Beyond writing, formatting, whatever else, lies the Holy Grail of Gimme A Break:The movie that I've seen before. Many times before.Did you really think changing some character names and moving around a scene or two is viable in terms of creating a new script!????
I'm not talking about a familiar theme, or even a movie along the lines of something that's already out there. I'm talking, 'I've seen this EXACT movie'. Every scene, every character...it's deja vu all over my screen.
It's the difference between handing me a rip-off of The Matrix, and handing me the screenplay of The Matrix, with a few character names changed, and maybe a line of dialogue altered here or there.Strangely enough, rather than pulling from some obscure foreign film that may have died due to marketing weaknesses, these screenplays seem interested in stealing 'movie of the week' biopics from the 1980's.

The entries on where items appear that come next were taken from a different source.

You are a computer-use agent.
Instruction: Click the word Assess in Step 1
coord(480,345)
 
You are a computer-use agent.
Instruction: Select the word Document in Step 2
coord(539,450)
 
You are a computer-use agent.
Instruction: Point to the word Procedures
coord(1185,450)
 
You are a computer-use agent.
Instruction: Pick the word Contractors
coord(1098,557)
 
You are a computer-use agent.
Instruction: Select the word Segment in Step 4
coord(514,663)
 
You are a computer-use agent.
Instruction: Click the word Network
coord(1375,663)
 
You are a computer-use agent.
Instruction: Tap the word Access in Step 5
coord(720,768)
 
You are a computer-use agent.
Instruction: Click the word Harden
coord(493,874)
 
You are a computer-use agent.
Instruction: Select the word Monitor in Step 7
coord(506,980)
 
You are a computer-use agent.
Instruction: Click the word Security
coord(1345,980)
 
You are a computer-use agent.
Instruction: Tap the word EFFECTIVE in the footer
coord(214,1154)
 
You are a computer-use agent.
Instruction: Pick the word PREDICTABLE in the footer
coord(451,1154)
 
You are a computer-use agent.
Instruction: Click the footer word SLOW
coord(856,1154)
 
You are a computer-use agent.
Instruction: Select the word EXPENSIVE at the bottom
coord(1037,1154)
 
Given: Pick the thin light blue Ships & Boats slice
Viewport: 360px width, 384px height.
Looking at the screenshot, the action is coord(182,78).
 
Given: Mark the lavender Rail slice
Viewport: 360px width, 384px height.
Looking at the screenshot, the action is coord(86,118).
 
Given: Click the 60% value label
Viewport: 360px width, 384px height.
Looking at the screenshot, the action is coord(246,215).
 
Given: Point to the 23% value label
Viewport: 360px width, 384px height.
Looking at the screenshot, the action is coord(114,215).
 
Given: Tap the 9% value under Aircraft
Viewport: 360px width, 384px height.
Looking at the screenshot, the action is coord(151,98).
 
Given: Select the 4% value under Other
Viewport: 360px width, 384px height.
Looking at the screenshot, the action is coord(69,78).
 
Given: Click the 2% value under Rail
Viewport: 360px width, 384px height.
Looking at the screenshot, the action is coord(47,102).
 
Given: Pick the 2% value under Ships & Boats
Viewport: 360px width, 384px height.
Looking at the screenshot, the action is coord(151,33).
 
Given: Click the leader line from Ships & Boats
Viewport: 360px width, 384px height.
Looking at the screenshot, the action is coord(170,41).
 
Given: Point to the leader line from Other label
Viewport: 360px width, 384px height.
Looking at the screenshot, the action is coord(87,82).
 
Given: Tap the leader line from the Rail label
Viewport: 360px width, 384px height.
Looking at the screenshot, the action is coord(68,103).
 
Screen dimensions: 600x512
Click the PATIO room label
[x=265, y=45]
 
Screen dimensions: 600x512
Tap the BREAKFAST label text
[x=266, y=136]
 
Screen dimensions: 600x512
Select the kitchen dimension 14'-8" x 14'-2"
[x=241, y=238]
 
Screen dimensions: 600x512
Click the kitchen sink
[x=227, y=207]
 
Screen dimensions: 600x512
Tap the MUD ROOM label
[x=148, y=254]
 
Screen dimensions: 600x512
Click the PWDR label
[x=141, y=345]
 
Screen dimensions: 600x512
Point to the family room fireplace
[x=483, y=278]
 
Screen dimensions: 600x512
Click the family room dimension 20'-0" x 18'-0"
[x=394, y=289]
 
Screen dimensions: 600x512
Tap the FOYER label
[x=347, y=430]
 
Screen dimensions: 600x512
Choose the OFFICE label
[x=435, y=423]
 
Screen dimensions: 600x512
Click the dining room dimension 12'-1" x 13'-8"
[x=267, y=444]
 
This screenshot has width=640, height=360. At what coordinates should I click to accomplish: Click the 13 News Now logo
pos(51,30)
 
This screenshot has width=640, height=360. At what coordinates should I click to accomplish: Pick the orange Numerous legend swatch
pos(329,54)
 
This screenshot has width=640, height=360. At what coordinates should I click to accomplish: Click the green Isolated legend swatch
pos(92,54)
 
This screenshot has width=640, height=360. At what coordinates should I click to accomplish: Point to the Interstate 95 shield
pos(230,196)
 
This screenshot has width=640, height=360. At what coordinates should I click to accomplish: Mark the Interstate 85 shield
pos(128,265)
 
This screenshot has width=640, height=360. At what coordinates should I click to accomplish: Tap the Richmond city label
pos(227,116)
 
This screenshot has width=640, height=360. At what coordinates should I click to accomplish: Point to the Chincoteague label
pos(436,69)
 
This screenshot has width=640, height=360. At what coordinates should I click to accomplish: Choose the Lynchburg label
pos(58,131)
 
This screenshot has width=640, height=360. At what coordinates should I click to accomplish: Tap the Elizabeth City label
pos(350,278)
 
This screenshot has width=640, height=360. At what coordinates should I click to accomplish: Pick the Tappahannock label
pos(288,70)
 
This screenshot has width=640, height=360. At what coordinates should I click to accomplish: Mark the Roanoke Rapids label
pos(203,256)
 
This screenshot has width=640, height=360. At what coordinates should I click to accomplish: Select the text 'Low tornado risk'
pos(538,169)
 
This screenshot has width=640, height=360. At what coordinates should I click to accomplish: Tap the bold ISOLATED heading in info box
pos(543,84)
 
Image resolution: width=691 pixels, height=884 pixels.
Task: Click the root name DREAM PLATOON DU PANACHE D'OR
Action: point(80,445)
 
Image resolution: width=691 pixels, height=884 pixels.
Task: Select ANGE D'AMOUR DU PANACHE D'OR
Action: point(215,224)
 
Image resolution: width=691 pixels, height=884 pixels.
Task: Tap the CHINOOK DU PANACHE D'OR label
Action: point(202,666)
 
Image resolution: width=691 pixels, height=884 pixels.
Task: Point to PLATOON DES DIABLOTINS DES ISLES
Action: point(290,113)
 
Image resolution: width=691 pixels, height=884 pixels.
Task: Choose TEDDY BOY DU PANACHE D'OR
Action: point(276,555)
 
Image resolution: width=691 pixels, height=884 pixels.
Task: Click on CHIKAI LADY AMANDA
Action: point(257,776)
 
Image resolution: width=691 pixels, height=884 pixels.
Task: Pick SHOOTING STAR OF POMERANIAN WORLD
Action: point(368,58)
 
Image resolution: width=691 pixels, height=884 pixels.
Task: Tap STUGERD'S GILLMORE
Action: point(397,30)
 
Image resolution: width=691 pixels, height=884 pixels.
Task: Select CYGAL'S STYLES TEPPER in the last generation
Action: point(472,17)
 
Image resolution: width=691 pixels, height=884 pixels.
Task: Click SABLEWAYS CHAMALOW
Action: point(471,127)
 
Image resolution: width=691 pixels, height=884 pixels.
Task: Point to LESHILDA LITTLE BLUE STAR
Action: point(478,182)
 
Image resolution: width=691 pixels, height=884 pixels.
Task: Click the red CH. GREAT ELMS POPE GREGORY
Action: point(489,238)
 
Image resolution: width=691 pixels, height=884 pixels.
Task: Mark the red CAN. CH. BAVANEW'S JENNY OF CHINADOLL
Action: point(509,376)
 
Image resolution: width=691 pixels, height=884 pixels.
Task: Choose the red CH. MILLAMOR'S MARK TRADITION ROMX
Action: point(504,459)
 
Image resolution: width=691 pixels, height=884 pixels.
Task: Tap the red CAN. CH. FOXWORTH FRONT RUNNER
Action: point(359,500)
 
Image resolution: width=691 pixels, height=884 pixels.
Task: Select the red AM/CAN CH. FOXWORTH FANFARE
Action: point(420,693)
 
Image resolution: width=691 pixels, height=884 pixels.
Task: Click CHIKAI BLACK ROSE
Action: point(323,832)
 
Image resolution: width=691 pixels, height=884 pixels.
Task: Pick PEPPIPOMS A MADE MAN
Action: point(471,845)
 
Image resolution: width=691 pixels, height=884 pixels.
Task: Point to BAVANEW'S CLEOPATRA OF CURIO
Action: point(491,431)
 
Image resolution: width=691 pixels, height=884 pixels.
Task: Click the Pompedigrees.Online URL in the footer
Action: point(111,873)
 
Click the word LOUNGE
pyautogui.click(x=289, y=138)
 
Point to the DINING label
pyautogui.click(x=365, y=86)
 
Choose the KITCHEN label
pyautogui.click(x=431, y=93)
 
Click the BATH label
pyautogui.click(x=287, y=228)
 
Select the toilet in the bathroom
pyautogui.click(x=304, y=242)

The story wasn't strong enough to translate to the big screen then; why do you think that has changed??? (Sorry for the multiple question marks - it seems more polite than shouting.)
I guess I can't knock someone for trying a theme that worked in the past (note: every screenplay follows a certain formula, it has to do with the filler whether the movie tastes like an eclair, pasty, or toilet.)But I cannot fathom why someone would take a mediocre script, with barely any conflict, a shadow of characterization, a lack of all things that make a movie great, and then try and submit THAT as their own work.Perhaps, because it might be less recognizable than a blockbuster? I dunno. It wasn't good then, and it ain't good now.
Please, write your own work. Whether it's good or rough, at least it will be your own. You own it, take pride in the fact that it's yours. The rest will come with time and practice. Only lazy bastards steal other people's work. Only slime claims it as their own.